**TASK TO COMPLETE:** Within the listing below, give again exactly the lines between the one containing "Click the AUTO trendline tool icon" and the one containing "This screenshot has width=1472, height=465.", inclusive, pictures left aside.

**EXTRACTED INFORMATION:**
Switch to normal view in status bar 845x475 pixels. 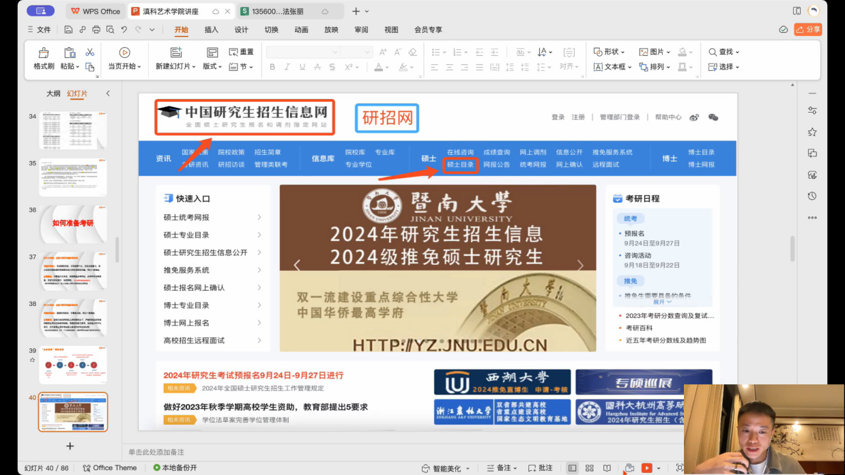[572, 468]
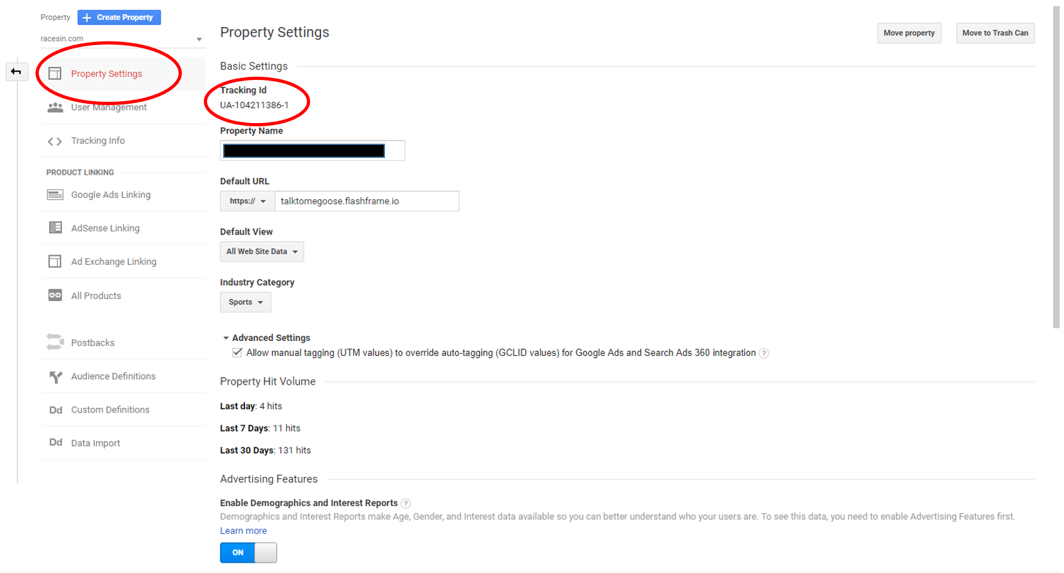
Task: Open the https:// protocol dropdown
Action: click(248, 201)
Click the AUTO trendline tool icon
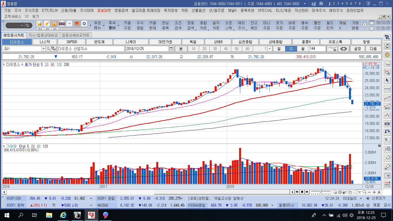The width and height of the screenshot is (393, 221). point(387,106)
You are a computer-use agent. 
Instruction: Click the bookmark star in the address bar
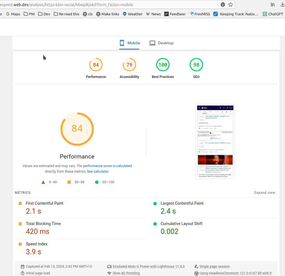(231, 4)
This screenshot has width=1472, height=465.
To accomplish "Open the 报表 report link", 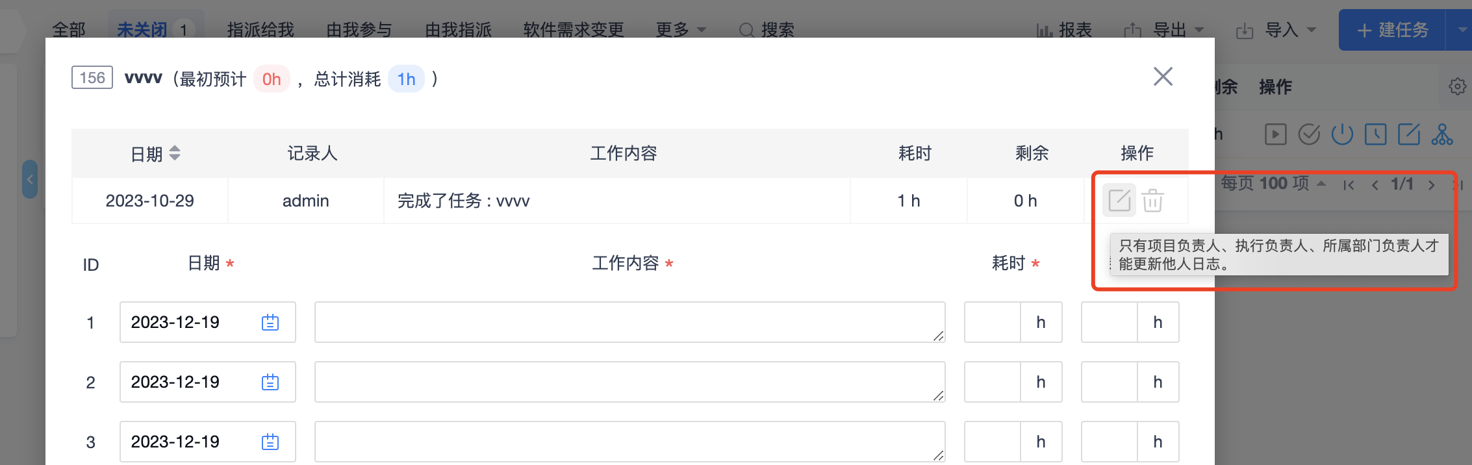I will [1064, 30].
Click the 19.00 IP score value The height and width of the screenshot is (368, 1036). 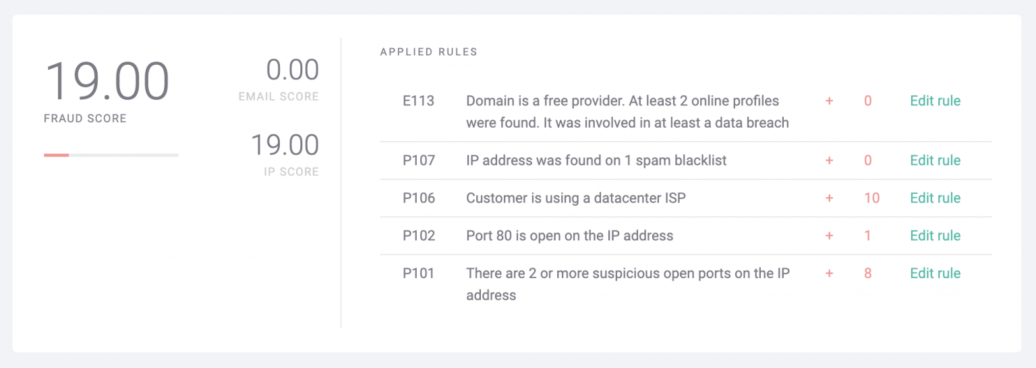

**TASK RESPONSE:**
Click the AUTO trendline tool icon
The width and height of the screenshot is (393, 221). point(387,106)
You are a computer-use agent. 
Instruction: Click the bookmark star in the address bar
(231, 4)
This screenshot has width=1472, height=465.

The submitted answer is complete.